Tail recursion to while iteration in 2 easy steps
Steven D'Aprano
steve+comp.lang.python at pearwood.info
Thu Oct 3 21:30:19 EDT 2013
On Wed, 02 Oct 2013 22:41:00 -0400, Terry Reedy wrote:
> I am referring to constant-value objects included in the code object.
> >>> def f(): return (1,2,3)
>
> >>> f.__code__.co_consts
> (None, 1, 2, 3, (1, 2, 3))
Okay, now that's more clear. I didn't understand what you meant before.
So long as we understand we're talking about a CPython implementation
detail.
> None is present as the default return, even if not needed for a
> particular function. Every literal is also tossed in, whether needed or
> not.
>
>>>> which in Python 3.3 understands tuples like (1, 2, 3), but not lists.
>
> The byte-code does not understand anything about types. LOAD_CONST n
> simply loads the (n+1)st object in .co_consts onto the top of the stack.

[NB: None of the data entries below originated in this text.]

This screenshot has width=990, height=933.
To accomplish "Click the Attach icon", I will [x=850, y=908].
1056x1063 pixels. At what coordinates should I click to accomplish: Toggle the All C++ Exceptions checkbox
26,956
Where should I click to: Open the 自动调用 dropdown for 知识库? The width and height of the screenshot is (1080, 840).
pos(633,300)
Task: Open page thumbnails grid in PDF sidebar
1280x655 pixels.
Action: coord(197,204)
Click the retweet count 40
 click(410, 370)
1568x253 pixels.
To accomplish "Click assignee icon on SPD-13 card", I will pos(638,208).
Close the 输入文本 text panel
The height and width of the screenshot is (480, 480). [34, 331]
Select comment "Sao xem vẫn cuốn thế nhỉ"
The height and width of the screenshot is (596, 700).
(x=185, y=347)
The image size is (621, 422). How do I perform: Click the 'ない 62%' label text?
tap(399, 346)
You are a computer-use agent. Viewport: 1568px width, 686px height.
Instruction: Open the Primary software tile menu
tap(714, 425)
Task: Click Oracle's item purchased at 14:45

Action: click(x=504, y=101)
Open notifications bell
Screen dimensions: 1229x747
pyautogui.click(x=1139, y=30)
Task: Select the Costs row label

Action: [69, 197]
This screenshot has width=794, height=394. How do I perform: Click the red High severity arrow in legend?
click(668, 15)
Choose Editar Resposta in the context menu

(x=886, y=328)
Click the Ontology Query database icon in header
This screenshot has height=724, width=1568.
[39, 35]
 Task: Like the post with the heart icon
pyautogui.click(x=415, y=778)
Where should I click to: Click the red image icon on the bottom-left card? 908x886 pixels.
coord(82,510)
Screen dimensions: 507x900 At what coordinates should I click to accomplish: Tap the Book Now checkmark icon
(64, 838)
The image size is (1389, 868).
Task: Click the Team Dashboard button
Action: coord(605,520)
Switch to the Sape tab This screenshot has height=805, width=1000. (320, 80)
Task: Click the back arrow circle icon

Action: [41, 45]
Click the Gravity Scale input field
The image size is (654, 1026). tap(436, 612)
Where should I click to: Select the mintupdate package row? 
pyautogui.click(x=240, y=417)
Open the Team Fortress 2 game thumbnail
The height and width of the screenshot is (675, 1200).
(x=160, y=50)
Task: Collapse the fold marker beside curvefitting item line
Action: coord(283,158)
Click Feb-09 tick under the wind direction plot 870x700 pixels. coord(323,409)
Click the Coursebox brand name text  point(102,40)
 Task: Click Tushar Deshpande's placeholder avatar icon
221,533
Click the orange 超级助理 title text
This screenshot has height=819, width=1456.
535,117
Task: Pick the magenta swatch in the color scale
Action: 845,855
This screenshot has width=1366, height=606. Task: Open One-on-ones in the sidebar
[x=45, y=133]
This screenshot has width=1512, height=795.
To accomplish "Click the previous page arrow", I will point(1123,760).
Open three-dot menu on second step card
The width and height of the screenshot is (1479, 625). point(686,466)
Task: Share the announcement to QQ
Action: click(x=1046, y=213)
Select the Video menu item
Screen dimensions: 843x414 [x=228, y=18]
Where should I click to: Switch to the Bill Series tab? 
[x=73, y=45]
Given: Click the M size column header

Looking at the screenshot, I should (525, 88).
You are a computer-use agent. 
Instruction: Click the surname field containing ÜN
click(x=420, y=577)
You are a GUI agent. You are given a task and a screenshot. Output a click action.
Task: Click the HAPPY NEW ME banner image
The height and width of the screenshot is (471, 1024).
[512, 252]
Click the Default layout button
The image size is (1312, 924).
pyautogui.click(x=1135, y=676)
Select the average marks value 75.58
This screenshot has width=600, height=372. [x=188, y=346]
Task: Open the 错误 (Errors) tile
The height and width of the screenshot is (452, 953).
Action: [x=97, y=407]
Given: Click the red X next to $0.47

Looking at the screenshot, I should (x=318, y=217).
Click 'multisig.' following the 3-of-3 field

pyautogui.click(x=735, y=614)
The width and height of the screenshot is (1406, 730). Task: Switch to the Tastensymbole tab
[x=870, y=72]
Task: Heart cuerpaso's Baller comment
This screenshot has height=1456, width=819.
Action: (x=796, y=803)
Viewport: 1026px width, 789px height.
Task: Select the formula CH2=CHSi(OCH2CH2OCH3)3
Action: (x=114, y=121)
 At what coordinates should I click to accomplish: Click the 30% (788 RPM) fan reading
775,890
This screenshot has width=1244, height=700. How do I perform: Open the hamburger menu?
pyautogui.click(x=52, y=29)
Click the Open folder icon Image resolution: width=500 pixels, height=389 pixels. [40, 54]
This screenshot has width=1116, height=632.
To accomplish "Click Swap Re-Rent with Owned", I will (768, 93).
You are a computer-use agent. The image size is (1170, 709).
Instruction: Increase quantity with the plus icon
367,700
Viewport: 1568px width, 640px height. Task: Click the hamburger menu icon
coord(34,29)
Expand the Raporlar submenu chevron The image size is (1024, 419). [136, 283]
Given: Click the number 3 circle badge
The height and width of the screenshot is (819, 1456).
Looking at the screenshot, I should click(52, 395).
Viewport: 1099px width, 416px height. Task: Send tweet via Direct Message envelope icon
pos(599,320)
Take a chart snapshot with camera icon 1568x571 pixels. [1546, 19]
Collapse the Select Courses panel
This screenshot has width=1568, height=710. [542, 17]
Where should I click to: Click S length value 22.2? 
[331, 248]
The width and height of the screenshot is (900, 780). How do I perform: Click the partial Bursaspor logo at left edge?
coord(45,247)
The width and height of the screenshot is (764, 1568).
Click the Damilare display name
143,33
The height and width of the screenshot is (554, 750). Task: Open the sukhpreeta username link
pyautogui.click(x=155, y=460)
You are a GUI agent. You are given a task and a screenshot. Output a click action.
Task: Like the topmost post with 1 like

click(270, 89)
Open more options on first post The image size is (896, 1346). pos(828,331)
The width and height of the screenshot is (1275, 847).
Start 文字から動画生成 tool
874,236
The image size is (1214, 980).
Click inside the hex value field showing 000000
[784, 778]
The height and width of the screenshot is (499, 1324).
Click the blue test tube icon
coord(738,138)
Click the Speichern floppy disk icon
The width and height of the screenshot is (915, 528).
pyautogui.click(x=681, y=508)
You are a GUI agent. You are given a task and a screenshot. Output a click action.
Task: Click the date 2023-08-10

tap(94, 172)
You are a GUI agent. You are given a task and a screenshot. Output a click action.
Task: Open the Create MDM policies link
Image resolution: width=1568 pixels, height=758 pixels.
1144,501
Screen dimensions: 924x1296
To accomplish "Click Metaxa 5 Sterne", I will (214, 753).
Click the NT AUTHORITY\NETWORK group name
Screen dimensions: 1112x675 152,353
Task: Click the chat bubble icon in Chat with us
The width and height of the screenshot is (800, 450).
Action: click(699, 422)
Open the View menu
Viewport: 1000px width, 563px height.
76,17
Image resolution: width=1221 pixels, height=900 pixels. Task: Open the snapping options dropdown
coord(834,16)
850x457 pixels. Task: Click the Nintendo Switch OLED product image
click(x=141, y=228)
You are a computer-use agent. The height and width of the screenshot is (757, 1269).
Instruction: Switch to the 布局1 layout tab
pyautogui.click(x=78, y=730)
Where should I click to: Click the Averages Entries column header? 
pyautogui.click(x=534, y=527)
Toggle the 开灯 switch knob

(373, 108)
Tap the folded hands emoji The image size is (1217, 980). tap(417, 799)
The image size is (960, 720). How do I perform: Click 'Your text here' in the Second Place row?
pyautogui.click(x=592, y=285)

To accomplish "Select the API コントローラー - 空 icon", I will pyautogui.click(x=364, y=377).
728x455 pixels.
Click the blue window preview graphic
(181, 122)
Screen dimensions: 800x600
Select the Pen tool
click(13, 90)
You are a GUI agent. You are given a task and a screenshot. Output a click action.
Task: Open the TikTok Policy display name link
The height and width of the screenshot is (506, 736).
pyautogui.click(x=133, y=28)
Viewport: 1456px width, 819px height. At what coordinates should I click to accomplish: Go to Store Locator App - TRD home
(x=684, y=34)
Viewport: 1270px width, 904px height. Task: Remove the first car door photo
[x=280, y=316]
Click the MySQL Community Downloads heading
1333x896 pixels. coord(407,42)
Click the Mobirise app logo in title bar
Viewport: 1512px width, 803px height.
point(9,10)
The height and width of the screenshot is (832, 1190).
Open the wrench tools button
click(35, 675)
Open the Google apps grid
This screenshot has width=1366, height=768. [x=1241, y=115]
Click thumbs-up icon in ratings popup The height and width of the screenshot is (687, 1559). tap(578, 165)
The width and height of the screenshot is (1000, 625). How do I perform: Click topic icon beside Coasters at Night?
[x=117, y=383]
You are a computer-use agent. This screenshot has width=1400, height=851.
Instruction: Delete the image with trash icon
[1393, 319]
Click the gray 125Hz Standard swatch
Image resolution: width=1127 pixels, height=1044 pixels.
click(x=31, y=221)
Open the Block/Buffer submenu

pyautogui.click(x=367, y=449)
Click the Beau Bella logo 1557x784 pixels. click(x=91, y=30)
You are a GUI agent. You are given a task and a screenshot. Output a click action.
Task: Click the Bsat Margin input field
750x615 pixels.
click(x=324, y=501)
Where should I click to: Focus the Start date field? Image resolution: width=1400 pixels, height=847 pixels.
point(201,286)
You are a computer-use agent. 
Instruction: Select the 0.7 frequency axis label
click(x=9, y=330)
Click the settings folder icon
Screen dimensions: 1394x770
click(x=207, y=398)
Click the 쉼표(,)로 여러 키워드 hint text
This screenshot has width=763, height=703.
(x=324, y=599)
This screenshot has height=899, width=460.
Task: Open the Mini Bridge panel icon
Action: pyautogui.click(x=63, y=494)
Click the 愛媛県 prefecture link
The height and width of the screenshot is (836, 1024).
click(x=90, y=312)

Right, this is more clear to me now.
As I understand it, the contents of code objects are implementation
details, not required for implementations. For example, IronPython
provides a co_consts attribute, but it only contains None. Jython doesn't
provide a co_consts attribute at all. So while it's interesting to
discuss what CPython does, we should not be fooled into thinking that
this is guaranteed by every Python.
I can imagine a Python implementation that compiles constants into some
opaque object like __closure__ or co_code. In that case, it could treat
the list in "for i in [1, 2, 3]: ..." as a constant too, since there is
no fear that some other object could reach into the opaque object and
change it.
Of course, that would likely be a lot of effort for very little benefit.
The compiler would have to be smart enough to see that the list was never
modified or returned. Seems like a lot of trouble to go to just to save
creating a small list.
More likely would be implementations that didn't re-use constants, than
implementations that aggressively re-used everything possible.